The Semantic Web is simply the process of adding extra meta-layers on  
top of information so that it can be parsed according to its semantic  
value.
     Why is this significant? Before this, protocol had very little to  
do with meaningful information. Protocol does not interface with  
content, with semantic value. It is, as I say above, against  
interpretation. But with Berners-Lee comes a new strain of protocol:  
protocol that cares about meaning. This is what he means by a Semantic  
Web. It is, as he says, “machine-understandable information.”
     Does the Semantic Web, then, contradict my principle above that  
protocol is against interpretation? I’m not so sure. Protocols can  
certainly say things about their contents. A checksum does this. A  
file-size variable does this. But do they actually know the meaning of  
their contents? So it is a matter of debate as to whether descriptive  
protocols actually add intelligence to information, or if they are  
simply subjective descriptions (originally written by a human) that  
computers mimic but understand little about. Berners-Lee himself  
stresses that the Semantic Web is not an artificial intelligence  
machine.[37] He calls it “well-defined” data, not interpreted data—and  
in reality those are two very different things. I promised in the  
Introduction to skip all epistemological questions, and will leave this  
one to be debated by my betters.
	As this survey of protocological institutionalization shows, the  
primary source materials for any protocological analysis of Internet  
standards are the Request for Comments (RFC) memos. They began  
circulation in 1969 with Steve Crocker’s RFC “Host Software” and have  
documented all developments in protocol since.[38] “It was a modest and  
entirely forgettable memo,” Crocker remembers, “but it has significance  
because it was part of a broad initiative whose impact is still with us  
today.”[39]
	While generally opposed to the center-periphery model of  
communication—what some call the “downstream paradigm”[40]—Internet  
protocols describe all manner of computer-mediated communication over  
networks. There are RFCs for transporting messages from one place to  
another, and others for making sure it gets there in one piece. There  
are RFCs for email, for webpages, for news wires, and for graphic  
design.
	Some advertise distributed architectures (like IP routing), some  
hierarchical (like the DNS). Yet they all create the conditions for  
technological innovation based on a goal of standardization and  
organization. It is a peculiar type of anti-federalism through  
universalism—strange as it sounds—whereby universal techniques are  
levied in such a way as ultimately to revert much decision-making back  
to the local level.
	But during this process many local differences are elided in favor of  
universal consistencies. For example, protocols like HTML were  
specifically designed to allow for radical deviation in screen  
resolution, browser type and so on. And HTML (along with protocol as a  
whole) acts as a strict standardizing mechanism that homogenizes these  
deviations under the umbrella of a unilateral standard.
	Ironically, then, the Internet protocols which help engender a  
distributed system of organization are themselves underpinned by  
adistributed, bureaucratic institutions—be they entities like ICANN or  
technologies like DNS.

Item position entries
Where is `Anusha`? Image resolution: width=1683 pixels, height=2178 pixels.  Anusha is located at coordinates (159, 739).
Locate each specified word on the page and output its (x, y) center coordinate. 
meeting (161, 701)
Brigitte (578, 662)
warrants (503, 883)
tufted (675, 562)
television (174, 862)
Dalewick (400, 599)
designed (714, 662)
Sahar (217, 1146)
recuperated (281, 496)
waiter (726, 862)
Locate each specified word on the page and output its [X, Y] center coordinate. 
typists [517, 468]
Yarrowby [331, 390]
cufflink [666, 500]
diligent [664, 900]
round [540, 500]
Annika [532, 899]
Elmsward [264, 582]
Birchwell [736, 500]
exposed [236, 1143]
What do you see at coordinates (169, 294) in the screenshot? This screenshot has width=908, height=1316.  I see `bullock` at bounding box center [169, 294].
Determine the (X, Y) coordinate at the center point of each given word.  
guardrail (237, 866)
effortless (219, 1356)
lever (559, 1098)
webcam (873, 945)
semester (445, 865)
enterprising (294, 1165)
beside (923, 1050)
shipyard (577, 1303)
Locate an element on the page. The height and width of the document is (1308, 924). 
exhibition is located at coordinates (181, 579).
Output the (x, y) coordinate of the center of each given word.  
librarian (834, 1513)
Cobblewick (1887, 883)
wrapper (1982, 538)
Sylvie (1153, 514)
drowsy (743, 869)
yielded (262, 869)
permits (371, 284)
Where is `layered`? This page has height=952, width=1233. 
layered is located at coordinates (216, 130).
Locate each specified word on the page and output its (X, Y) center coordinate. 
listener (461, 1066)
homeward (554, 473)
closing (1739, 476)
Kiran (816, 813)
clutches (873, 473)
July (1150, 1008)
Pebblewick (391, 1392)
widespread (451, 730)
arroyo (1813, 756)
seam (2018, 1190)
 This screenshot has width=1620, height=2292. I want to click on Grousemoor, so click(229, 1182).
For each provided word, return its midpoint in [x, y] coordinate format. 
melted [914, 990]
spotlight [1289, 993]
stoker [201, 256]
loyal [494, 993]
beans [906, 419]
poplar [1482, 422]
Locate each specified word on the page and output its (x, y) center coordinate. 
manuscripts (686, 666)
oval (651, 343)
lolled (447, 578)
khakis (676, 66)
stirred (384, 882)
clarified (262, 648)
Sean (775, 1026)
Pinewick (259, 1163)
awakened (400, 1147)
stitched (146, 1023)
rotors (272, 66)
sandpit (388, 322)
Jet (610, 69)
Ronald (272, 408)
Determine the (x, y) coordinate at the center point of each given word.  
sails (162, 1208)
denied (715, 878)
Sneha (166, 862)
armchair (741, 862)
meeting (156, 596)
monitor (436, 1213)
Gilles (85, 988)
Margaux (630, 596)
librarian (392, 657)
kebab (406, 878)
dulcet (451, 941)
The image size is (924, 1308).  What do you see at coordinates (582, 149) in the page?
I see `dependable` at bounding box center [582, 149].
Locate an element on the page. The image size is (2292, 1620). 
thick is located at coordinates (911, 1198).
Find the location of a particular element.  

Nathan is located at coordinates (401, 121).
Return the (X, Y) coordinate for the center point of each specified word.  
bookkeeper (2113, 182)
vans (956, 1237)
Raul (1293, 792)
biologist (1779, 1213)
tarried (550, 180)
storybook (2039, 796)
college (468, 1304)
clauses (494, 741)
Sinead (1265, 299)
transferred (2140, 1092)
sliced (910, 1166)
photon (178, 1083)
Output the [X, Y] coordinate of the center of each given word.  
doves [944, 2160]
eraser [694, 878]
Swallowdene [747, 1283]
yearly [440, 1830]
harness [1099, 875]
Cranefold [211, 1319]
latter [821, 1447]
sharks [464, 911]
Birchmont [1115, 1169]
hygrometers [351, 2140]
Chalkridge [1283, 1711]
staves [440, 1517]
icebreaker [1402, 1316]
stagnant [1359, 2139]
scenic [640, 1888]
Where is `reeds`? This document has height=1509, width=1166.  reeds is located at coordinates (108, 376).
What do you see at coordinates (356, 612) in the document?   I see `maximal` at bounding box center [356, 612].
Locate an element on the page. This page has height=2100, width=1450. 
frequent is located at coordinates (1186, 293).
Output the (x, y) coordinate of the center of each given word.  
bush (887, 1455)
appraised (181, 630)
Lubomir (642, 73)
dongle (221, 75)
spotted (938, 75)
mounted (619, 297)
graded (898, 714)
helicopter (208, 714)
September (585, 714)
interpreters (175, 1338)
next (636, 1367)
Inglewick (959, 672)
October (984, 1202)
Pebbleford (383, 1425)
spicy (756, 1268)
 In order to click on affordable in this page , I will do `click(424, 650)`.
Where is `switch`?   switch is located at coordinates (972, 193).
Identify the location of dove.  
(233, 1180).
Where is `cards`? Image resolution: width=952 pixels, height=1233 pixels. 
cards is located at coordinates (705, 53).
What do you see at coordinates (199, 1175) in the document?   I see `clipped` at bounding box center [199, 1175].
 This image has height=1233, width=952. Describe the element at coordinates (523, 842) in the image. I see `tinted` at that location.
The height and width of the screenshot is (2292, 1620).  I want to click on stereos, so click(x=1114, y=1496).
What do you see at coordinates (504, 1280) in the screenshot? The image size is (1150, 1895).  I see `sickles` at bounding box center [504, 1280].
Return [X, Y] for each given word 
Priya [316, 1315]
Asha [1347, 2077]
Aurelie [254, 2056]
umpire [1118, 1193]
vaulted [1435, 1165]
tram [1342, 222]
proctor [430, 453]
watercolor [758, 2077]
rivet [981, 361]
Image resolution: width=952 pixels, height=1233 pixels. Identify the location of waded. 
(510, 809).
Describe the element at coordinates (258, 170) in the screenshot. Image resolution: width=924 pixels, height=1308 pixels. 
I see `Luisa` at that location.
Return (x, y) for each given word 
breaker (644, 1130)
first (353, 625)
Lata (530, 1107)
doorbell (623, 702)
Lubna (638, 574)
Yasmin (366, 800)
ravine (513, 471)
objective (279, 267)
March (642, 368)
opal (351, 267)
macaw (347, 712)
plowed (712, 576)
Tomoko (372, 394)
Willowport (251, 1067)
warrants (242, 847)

To-do list —
A. Repeat the passage of the excerpt on protocol starting at "Ironically, then, the" and ending at "technologies like DNS.".
B. Please write out the records again, starting at the first one and ending at the line that contains "arroyo (1813, 756)", with "specified" replaced by "listed" and nothing else changed.
The records have no connection to the excerpt on protocol.

Outputs —
A.
Ironically, then, the Internet protocols which help engender a  
distributed system of organization are themselves underpinned by  
adistributed, bureaucratic institutions—be they entities like ICANN or  
technologies like DNS.

B.
Where is `Anusha`? Image resolution: width=1683 pixels, height=2178 pixels.  Anusha is located at coordinates (159, 739).
Locate each listed word on the page and output its (x, y) center coordinate. 
meeting (161, 701)
Brigitte (578, 662)
warrants (503, 883)
tufted (675, 562)
television (174, 862)
Dalewick (400, 599)
designed (714, 662)
Sahar (217, 1146)
recuperated (281, 496)
waiter (726, 862)
Locate each listed word on the page and output its [X, Y] center coordinate. 
typists [517, 468]
Yarrowby [331, 390]
cufflink [666, 500]
diligent [664, 900]
round [540, 500]
Annika [532, 899]
Elmsward [264, 582]
Birchwell [736, 500]
exposed [236, 1143]
What do you see at coordinates (169, 294) in the screenshot? This screenshot has width=908, height=1316.  I see `bullock` at bounding box center [169, 294].
Determine the (X, Y) coordinate at the center point of each given word.  
guardrail (237, 866)
effortless (219, 1356)
lever (559, 1098)
webcam (873, 945)
semester (445, 865)
enterprising (294, 1165)
beside (923, 1050)
shipyard (577, 1303)
Locate an element on the page. The height and width of the document is (1308, 924). 
exhibition is located at coordinates (181, 579).
Output the (x, y) coordinate of the center of each given word.  
librarian (834, 1513)
Cobblewick (1887, 883)
wrapper (1982, 538)
Sylvie (1153, 514)
drowsy (743, 869)
yielded (262, 869)
permits (371, 284)
Where is `layered`? This page has height=952, width=1233. 
layered is located at coordinates (216, 130).
Locate each listed word on the page and output its (X, Y) center coordinate. 
listener (461, 1066)
homeward (554, 473)
closing (1739, 476)
Kiran (816, 813)
clutches (873, 473)
July (1150, 1008)
Pebblewick (391, 1392)
widespread (451, 730)
arroyo (1813, 756)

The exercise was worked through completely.